**To do**
Starting at the line containing "Choose the BIN" and ending at the line containing "Looking at the", rewrite those lines with "Passed executions" replaced by "Failed executions" and everything else left as it is.

[Lines for finding described items]

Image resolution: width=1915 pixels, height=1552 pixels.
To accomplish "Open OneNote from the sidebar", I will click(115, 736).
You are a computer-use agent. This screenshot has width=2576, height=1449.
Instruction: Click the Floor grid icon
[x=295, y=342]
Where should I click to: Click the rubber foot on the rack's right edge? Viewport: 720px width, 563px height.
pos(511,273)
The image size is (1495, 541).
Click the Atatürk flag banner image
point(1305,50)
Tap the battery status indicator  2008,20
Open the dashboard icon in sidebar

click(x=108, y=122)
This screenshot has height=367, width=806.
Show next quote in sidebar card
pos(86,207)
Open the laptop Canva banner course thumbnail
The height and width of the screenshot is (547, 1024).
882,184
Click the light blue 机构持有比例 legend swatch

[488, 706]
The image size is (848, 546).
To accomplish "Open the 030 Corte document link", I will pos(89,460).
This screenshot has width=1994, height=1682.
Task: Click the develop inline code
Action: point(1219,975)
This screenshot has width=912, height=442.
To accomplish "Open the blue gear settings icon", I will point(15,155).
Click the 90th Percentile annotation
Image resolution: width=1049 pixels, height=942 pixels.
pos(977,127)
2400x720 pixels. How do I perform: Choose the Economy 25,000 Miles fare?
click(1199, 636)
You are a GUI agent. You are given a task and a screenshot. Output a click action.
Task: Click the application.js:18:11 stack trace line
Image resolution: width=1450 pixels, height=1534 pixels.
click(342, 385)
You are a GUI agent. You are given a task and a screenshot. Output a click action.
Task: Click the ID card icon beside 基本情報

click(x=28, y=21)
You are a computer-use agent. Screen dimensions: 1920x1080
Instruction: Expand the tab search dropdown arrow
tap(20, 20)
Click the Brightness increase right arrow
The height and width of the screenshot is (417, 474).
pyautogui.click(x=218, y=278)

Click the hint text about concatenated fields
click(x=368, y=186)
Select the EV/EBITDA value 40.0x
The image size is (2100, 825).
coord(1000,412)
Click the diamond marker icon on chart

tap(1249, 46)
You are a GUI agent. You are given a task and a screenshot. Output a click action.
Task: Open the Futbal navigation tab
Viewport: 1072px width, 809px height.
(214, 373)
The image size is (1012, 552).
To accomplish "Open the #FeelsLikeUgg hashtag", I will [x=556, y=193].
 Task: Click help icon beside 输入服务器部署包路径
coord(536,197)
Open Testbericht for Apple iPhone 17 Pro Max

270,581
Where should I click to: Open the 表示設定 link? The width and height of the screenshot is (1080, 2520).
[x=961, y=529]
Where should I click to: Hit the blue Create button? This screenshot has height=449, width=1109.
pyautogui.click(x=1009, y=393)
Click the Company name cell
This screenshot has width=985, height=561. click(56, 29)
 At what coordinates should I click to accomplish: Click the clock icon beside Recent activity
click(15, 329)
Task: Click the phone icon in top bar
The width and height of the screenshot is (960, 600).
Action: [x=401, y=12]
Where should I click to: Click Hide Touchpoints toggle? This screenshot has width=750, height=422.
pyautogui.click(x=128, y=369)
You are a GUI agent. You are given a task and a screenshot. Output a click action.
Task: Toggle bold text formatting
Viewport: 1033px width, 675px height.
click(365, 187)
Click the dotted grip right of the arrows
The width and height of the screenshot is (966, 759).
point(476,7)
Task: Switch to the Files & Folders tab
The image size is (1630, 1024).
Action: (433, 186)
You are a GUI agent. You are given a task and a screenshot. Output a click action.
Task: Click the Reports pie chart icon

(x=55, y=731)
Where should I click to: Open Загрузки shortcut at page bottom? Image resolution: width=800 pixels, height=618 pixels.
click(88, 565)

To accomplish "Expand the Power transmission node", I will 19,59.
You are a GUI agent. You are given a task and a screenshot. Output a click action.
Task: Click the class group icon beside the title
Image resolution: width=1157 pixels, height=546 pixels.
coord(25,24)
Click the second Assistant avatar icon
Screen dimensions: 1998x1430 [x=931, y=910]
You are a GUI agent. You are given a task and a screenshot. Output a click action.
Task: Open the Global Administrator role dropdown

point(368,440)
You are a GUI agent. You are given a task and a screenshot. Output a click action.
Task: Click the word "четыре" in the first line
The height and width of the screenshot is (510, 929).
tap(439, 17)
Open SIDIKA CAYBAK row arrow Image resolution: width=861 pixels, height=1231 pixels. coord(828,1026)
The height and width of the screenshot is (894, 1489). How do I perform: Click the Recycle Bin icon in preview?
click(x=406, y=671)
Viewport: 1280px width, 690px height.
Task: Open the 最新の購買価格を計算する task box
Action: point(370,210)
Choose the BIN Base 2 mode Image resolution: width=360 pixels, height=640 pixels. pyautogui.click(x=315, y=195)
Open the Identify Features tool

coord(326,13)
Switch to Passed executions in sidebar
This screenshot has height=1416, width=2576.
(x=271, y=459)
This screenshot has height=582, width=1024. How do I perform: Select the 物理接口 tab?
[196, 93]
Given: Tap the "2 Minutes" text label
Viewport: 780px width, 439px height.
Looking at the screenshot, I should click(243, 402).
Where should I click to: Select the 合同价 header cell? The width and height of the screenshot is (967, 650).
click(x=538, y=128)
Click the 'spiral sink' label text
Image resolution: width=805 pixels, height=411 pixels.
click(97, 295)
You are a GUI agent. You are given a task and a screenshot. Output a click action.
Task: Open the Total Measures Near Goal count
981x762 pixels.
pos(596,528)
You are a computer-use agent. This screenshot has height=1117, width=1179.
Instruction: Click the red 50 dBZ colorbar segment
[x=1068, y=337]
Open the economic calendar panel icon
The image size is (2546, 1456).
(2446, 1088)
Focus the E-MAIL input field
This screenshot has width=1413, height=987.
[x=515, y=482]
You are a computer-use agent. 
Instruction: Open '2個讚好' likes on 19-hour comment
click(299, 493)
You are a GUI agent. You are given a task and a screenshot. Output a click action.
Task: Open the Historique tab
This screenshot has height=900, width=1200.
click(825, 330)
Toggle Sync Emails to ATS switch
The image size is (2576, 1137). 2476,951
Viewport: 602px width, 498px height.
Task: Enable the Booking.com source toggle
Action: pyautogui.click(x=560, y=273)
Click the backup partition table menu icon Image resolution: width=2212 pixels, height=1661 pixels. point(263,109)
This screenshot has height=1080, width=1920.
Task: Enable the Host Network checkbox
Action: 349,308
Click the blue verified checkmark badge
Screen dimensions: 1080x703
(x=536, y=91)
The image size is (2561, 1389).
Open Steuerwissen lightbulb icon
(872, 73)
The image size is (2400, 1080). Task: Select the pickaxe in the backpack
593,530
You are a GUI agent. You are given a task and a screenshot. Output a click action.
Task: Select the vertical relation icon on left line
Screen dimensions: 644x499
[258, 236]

**The solution**
Choose the BIN Base 2 mode Image resolution: width=360 pixels, height=640 pixels. pyautogui.click(x=315, y=195)
Open the Identify Features tool

coord(326,13)
Switch to Failed executions in sidebar
This screenshot has height=1416, width=2576.
(x=271, y=459)
This screenshot has height=582, width=1024. How do I perform: Select the 物理接口 tab?
[196, 93]
Given: Tap the "2 Minutes" text label
Viewport: 780px width, 439px height.
Looking at the screenshot, I should click(243, 402).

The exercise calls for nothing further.